### WHAT YOU HAVE TO DO
Return, unchanged, the rows from the line with "will [366, 96]." to the line with "pyautogui.click(x=420, y=52)", both lines included.

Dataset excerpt
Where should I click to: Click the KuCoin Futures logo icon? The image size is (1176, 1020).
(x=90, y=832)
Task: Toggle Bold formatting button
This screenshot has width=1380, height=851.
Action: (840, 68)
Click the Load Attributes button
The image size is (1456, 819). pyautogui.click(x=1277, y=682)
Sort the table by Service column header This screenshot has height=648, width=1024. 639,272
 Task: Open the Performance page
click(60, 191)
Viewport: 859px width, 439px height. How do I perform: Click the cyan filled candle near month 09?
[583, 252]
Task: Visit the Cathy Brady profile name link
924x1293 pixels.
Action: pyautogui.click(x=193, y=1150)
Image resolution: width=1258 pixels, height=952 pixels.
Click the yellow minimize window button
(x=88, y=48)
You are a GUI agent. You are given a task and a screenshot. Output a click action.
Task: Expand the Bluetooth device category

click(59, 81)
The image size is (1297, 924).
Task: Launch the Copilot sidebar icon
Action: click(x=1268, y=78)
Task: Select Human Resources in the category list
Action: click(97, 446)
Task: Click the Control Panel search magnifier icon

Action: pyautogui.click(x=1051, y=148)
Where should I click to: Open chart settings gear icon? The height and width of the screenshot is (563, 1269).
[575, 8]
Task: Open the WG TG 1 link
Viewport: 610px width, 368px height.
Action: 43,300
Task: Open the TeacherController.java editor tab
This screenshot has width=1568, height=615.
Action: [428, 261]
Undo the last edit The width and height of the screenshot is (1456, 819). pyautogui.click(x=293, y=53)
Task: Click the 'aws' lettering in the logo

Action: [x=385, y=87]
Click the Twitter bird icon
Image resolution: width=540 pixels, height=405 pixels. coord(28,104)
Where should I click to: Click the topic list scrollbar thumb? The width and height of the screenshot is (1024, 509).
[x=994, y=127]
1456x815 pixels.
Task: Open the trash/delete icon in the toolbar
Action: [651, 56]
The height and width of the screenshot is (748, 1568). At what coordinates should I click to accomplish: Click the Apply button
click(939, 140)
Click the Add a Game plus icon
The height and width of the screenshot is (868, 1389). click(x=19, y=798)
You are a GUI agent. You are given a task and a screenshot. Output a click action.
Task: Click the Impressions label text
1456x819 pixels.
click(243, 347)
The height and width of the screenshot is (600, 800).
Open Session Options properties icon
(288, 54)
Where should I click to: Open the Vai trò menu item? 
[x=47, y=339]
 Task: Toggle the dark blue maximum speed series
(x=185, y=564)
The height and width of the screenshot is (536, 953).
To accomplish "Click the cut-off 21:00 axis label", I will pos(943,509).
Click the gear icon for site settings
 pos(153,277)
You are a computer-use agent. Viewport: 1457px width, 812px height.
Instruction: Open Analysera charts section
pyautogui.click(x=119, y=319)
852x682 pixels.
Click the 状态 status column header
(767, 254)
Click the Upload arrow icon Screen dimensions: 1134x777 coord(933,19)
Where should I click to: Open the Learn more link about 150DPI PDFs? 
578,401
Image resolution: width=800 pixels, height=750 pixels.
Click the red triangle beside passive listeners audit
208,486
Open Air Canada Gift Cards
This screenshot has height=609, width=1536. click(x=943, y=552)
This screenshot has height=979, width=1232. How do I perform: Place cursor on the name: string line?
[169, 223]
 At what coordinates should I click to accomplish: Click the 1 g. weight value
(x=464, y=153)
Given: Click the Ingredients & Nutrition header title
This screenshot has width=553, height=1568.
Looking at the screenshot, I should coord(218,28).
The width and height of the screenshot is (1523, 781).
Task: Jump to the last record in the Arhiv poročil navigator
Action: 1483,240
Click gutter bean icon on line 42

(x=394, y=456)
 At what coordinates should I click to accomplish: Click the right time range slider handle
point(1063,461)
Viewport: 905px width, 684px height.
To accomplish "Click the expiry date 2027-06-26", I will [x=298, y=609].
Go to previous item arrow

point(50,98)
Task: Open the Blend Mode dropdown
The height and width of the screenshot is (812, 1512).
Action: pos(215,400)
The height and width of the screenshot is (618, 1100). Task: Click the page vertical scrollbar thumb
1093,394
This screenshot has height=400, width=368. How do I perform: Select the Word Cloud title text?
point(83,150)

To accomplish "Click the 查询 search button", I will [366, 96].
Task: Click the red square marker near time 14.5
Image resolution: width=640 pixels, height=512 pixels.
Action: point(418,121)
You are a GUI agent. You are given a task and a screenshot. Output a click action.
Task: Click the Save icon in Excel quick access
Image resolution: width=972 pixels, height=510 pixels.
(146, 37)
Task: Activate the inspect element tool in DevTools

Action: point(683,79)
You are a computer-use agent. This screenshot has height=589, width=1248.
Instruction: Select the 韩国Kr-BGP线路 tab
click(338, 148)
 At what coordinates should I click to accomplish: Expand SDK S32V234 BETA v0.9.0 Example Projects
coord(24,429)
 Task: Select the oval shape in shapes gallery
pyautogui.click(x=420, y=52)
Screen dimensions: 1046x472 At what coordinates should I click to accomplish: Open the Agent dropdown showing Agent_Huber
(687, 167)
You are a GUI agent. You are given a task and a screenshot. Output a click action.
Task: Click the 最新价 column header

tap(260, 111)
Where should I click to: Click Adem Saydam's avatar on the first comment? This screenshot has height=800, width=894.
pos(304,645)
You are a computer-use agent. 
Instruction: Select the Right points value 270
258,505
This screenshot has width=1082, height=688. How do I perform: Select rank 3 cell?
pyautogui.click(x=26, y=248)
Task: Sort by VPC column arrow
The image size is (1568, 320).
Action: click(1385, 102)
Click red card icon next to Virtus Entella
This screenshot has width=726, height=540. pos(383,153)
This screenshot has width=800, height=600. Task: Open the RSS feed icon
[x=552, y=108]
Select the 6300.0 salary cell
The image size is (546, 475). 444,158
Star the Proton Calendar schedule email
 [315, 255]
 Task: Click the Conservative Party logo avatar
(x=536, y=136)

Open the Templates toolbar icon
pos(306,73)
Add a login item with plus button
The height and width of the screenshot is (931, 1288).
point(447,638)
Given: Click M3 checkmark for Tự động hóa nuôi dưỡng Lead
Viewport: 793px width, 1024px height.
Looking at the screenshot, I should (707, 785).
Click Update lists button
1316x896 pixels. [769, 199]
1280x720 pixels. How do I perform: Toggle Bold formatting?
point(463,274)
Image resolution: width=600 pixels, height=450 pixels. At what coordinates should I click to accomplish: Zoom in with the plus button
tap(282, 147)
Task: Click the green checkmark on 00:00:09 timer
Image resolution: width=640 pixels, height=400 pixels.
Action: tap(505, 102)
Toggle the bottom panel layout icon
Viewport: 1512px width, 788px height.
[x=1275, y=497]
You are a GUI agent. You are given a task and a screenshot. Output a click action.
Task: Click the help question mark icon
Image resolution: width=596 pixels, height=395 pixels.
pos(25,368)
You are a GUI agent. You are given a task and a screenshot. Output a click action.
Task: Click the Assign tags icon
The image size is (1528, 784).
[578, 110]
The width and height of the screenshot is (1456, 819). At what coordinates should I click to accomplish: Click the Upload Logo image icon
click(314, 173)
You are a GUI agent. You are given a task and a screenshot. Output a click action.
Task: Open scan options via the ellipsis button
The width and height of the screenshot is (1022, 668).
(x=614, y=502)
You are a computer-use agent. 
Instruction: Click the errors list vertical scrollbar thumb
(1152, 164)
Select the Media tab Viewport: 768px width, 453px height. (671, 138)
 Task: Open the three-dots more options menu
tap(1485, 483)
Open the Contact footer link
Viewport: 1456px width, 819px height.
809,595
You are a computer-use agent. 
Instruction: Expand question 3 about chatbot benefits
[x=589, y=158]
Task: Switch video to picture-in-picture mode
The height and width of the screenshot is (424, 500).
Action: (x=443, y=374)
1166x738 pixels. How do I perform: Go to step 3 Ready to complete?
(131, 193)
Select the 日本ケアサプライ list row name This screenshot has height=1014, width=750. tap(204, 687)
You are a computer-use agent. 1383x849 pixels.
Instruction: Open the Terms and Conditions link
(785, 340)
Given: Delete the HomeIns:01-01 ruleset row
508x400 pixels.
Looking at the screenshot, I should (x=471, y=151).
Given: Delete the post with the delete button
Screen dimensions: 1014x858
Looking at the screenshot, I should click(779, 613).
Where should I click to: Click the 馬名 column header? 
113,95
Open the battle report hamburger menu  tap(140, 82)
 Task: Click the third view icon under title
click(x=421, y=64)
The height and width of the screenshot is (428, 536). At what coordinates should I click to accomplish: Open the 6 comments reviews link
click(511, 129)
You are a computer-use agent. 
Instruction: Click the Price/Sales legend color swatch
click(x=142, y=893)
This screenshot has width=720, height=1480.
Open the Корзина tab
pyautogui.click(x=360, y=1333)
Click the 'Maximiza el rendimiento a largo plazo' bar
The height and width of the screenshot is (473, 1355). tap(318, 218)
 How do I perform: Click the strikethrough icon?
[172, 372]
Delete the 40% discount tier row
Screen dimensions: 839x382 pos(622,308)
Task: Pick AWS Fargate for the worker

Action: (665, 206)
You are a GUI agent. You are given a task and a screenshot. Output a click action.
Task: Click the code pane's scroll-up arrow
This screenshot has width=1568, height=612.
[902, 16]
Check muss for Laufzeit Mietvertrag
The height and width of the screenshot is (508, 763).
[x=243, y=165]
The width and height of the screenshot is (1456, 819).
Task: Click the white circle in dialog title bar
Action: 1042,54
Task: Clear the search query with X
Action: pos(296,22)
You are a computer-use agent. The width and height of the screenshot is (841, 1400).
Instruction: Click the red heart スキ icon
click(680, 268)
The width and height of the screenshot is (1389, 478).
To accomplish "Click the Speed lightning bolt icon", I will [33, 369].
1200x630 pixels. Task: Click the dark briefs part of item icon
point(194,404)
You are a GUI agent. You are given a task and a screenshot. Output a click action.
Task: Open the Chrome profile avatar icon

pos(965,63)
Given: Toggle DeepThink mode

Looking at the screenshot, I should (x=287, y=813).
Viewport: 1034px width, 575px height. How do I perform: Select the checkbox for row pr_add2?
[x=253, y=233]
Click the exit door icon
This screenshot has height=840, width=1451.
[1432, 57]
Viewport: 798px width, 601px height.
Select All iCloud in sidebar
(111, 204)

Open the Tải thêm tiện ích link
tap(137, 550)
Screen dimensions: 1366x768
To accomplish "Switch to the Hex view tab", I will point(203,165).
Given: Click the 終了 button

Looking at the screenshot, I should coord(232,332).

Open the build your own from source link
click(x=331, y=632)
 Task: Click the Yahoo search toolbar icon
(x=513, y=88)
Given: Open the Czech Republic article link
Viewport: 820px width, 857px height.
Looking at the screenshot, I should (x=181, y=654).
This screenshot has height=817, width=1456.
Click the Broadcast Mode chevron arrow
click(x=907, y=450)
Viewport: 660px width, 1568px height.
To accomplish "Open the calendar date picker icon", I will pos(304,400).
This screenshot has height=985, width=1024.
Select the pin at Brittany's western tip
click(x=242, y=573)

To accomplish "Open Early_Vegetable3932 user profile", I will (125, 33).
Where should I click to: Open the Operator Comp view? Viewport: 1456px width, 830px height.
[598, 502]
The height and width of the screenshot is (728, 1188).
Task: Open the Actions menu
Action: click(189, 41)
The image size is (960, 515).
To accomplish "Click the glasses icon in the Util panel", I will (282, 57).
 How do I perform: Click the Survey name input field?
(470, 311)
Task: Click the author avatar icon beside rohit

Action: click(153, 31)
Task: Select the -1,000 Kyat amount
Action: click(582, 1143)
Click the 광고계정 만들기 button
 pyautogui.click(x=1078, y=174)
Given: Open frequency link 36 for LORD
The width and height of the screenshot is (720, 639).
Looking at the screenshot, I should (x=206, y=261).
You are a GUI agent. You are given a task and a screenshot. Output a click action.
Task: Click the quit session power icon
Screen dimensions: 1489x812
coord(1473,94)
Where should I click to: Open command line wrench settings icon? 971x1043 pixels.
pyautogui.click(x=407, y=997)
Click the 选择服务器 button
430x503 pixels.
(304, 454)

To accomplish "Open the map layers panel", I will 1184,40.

### FINAL RESULT
To accomplish "Click the 查询 search button", I will [366, 96].
Task: Click the red square marker near time 14.5
Image resolution: width=640 pixels, height=512 pixels.
Action: point(418,121)
You are a GUI agent. You are given a task and a screenshot. Output a click action.
Task: Click the Save icon in Excel quick access
Image resolution: width=972 pixels, height=510 pixels.
(146, 37)
Task: Activate the inspect element tool in DevTools

Action: point(683,79)
You are a computer-use agent. This screenshot has height=589, width=1248.
Instruction: Select the 韩国Kr-BGP线路 tab
click(338, 148)
 At what coordinates should I click to accomplish: Expand SDK S32V234 BETA v0.9.0 Example Projects
coord(24,429)
 Task: Select the oval shape in shapes gallery
pyautogui.click(x=420, y=52)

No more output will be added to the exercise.